» **Work task**:
Your answer should be the lines of the data below that contain "computer".
Supplied records Start Marker
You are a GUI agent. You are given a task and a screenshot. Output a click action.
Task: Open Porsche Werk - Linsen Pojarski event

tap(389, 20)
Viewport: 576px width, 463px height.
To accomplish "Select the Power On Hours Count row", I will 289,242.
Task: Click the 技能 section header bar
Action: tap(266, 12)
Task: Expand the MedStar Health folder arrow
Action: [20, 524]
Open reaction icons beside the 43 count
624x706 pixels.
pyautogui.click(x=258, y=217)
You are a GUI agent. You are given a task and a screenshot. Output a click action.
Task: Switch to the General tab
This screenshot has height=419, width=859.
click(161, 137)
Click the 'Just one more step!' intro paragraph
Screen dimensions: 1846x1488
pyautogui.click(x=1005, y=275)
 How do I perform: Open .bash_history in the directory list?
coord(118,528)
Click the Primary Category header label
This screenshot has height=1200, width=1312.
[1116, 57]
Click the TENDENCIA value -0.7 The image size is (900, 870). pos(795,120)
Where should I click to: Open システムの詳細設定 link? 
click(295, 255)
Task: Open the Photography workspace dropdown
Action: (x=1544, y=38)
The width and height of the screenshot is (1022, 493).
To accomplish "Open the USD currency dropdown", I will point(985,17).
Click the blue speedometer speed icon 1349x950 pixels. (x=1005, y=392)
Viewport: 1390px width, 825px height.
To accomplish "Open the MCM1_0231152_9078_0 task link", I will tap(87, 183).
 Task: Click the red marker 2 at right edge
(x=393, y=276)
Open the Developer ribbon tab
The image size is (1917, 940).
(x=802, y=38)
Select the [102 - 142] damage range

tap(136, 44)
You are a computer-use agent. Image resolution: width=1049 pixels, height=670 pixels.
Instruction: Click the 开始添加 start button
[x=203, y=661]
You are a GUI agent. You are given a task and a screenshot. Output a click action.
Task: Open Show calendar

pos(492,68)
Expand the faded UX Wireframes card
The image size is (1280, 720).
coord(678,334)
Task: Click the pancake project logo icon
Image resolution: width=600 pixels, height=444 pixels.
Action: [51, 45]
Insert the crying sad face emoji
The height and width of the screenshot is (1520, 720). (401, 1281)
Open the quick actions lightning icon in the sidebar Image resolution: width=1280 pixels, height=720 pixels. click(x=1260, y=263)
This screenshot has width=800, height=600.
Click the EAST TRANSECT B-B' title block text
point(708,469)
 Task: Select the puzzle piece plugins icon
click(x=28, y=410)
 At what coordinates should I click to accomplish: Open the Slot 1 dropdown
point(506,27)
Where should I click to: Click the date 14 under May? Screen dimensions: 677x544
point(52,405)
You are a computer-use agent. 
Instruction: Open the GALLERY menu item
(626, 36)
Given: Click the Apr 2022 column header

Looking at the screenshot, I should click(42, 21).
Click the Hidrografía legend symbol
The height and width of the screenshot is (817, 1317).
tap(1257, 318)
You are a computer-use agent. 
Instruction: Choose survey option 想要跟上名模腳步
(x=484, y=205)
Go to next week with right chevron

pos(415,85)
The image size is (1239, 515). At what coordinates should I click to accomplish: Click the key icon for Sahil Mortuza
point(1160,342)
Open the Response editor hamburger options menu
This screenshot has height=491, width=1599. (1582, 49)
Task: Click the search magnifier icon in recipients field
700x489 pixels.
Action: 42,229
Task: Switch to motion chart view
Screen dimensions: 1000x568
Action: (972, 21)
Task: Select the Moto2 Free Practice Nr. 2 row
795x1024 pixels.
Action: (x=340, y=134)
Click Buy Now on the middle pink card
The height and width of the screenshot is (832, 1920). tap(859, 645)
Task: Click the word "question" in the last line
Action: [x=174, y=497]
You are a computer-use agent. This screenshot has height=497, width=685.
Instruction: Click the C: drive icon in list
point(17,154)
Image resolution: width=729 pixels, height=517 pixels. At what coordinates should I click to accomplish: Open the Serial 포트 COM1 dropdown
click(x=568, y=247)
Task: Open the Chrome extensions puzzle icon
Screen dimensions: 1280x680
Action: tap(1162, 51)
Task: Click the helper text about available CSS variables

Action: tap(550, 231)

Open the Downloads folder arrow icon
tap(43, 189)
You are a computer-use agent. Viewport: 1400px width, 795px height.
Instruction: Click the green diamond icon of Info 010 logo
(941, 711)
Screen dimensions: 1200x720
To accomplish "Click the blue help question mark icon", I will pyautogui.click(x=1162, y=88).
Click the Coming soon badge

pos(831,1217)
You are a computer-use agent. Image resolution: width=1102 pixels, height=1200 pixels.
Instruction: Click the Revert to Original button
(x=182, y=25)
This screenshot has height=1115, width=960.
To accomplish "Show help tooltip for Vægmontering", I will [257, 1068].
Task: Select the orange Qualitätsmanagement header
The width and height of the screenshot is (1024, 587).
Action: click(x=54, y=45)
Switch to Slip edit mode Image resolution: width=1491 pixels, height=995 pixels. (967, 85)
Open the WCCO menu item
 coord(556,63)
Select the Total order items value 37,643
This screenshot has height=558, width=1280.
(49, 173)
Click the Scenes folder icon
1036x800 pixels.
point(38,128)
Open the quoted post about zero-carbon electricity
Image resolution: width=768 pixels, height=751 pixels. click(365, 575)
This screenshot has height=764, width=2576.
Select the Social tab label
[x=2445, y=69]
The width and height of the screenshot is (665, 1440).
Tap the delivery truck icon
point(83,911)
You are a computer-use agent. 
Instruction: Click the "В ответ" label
Supplied records End Marker
» **Exercise response**:
You are a computer-use agent. Image resolution: width=1049 pixels, height=670 pixels.
You are a computer-use agent. 
You are a computer-use agent. 
You are a computer-use agent. This screenshot has height=497, width=685.
You are a computer-use agent. Viewport: 1400px width, 795px height.
You are a computer-use agent. Image resolution: width=1102 pixels, height=1200 pixels.
You are a computer-use agent. 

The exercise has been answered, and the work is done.